From the entries below, transcribe exactly the lines between the line holding "Task: Open the 3 reviews link for Moka" and the line holding "Select the Centum", inclusive; skip all other lines.

:: Exercise material

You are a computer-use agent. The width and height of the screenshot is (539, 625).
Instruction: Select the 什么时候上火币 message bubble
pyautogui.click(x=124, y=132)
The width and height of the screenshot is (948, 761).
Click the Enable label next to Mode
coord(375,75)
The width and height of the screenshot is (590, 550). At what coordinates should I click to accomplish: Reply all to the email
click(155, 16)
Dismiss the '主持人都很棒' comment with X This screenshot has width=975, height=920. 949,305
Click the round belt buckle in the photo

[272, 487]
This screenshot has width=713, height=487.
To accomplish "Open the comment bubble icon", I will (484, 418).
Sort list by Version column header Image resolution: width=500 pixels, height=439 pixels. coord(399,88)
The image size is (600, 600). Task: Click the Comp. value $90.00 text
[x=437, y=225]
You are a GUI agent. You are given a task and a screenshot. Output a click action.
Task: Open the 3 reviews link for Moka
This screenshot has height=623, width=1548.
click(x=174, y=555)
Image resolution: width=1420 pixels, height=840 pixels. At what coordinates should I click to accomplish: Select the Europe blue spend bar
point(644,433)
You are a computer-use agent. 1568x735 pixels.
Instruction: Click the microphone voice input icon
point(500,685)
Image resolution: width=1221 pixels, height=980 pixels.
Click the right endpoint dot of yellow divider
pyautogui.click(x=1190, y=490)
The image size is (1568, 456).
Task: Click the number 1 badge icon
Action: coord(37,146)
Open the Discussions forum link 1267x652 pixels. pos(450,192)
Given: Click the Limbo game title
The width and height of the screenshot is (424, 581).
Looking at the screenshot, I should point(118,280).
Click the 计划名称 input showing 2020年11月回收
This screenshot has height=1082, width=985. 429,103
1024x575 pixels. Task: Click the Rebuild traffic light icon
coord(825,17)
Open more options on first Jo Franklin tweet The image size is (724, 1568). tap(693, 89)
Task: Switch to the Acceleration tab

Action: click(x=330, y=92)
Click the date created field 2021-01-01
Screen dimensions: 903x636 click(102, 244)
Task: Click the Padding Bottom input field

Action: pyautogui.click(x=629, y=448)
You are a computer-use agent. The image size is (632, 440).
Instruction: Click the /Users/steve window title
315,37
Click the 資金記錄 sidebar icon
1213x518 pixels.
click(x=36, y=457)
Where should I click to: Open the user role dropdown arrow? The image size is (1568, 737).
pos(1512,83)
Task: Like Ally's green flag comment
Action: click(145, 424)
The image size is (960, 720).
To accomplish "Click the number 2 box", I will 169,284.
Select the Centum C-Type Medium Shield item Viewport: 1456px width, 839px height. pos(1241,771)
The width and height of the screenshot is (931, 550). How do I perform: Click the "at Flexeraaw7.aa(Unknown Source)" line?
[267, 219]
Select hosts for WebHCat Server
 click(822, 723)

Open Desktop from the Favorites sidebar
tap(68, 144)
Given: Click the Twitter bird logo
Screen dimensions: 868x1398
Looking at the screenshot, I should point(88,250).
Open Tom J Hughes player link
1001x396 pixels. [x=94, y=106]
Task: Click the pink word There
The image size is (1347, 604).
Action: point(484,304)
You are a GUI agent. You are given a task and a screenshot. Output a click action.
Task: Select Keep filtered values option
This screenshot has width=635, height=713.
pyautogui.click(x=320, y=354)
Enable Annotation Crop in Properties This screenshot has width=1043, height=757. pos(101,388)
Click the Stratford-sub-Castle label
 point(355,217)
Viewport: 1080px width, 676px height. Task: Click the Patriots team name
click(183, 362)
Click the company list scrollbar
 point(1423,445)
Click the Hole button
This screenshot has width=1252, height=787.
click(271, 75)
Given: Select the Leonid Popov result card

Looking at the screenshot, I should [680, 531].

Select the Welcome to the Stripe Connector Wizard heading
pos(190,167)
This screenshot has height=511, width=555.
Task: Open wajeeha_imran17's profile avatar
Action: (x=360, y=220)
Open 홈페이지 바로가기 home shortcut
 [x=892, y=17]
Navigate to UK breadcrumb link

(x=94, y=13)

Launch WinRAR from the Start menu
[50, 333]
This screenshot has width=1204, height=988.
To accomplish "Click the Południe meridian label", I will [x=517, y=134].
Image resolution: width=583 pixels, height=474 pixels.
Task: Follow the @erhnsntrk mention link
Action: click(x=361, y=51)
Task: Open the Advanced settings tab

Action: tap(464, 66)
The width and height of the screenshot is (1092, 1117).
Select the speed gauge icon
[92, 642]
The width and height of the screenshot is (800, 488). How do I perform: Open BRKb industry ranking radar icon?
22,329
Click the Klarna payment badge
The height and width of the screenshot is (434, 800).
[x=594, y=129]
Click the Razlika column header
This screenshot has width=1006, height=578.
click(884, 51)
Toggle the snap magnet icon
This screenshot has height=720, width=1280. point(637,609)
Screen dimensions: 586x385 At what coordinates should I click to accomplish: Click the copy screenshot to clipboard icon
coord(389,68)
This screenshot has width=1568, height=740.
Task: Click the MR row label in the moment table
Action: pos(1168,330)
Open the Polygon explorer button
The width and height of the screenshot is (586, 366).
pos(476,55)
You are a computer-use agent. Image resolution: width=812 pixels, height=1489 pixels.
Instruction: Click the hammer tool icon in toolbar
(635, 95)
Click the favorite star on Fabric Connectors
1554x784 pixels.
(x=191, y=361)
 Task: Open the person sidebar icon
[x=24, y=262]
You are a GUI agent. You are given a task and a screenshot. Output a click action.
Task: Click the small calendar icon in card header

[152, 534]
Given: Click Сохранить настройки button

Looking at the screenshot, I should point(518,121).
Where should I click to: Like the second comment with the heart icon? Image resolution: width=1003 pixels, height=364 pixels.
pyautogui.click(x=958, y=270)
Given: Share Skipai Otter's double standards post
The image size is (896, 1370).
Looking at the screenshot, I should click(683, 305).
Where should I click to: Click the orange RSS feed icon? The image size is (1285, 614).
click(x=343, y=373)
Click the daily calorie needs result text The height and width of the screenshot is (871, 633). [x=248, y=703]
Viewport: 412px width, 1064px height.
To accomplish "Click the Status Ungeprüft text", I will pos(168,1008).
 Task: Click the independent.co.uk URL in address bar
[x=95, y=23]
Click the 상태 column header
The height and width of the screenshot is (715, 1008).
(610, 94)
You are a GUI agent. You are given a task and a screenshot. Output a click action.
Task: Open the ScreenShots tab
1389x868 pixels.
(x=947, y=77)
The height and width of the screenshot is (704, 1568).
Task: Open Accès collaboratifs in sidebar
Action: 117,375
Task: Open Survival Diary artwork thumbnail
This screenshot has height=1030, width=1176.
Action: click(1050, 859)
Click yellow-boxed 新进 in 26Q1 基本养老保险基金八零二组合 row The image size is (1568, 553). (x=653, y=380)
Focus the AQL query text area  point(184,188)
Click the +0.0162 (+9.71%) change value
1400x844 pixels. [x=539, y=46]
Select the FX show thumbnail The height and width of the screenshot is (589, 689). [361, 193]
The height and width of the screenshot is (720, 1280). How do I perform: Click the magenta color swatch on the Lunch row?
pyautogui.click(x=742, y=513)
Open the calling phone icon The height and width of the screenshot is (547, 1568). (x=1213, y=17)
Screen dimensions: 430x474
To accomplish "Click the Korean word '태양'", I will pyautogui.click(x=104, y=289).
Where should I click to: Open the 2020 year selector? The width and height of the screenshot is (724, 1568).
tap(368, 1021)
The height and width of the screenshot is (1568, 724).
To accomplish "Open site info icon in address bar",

::::

** Result of the task **
Task: Open the 3 reviews link for Moka
This screenshot has height=623, width=1548.
click(x=174, y=555)
Image resolution: width=1420 pixels, height=840 pixels. At what coordinates should I click to accomplish: Select the Europe blue spend bar
point(644,433)
You are a computer-use agent. 1568x735 pixels.
Instruction: Click the microphone voice input icon
point(500,685)
Image resolution: width=1221 pixels, height=980 pixels.
Click the right endpoint dot of yellow divider
pyautogui.click(x=1190, y=490)
The image size is (1568, 456).
Task: Click the number 1 badge icon
Action: coord(37,146)
Open the Discussions forum link 1267x652 pixels. pos(450,192)
Given: Click the Limbo game title
The width and height of the screenshot is (424, 581).
Looking at the screenshot, I should point(118,280).
Click the 计划名称 input showing 2020年11月回收
This screenshot has height=1082, width=985. 429,103
1024x575 pixels. Task: Click the Rebuild traffic light icon
coord(825,17)
Open more options on first Jo Franklin tweet The image size is (724, 1568). tap(693, 89)
Task: Switch to the Acceleration tab

Action: click(x=330, y=92)
Click the date created field 2021-01-01
Screen dimensions: 903x636 click(102, 244)
Task: Click the Padding Bottom input field

Action: pyautogui.click(x=629, y=448)
You are a computer-use agent. The image size is (632, 440).
Instruction: Click the /Users/steve window title
315,37
Click the 資金記錄 sidebar icon
1213x518 pixels.
click(x=36, y=457)
Where should I click to: Open the user role dropdown arrow? The image size is (1568, 737).
pos(1512,83)
Task: Like Ally's green flag comment
Action: click(145, 424)
The image size is (960, 720).
To accomplish "Click the number 2 box", I will 169,284.
Select the Centum C-Type Medium Shield item Viewport: 1456px width, 839px height. pos(1241,771)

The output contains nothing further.